--- Work to do ---
Rewrite the listing starting at the line that contains "This screenshot has width=595, height=446." and ending after the line that contains "will (410, 175).". Replace "PHP" with "JavaScript" and leave everything else unchanged.

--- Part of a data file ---
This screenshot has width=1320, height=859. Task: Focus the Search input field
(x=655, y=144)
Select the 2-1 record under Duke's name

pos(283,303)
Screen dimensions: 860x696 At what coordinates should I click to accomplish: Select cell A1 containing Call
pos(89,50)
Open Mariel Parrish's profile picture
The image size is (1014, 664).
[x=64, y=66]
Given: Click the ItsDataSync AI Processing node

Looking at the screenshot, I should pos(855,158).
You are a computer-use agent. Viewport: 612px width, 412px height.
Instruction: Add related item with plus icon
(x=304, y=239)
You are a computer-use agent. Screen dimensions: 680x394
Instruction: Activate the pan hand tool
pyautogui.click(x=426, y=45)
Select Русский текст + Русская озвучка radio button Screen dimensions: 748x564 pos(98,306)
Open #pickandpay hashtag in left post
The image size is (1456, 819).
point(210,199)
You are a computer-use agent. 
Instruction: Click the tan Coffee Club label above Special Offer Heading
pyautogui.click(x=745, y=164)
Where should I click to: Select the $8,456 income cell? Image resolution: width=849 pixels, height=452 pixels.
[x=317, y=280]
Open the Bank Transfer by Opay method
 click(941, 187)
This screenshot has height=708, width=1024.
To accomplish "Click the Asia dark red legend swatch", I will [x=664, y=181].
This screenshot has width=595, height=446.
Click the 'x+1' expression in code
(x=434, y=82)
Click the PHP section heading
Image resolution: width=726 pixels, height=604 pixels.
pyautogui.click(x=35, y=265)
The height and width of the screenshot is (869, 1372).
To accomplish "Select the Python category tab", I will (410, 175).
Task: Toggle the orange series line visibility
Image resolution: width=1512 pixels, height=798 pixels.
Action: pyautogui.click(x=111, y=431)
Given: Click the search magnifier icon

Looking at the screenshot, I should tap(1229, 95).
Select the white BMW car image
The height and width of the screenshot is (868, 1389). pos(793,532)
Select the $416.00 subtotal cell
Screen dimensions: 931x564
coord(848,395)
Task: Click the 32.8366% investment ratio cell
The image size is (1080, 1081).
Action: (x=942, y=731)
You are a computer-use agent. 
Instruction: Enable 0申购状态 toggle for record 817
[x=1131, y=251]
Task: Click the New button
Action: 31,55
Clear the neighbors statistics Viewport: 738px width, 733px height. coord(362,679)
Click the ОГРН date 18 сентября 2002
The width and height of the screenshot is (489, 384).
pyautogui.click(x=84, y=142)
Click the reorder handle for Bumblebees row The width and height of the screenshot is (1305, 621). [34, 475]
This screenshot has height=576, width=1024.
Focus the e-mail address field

--- Written response ---
This screenshot has width=595, height=446.
Click the 'x+1' expression in code
(x=434, y=82)
Click the JavaScript section heading
Image resolution: width=726 pixels, height=604 pixels.
pyautogui.click(x=35, y=265)
The height and width of the screenshot is (869, 1372).
To accomplish "Select the Python category tab", I will (410, 175).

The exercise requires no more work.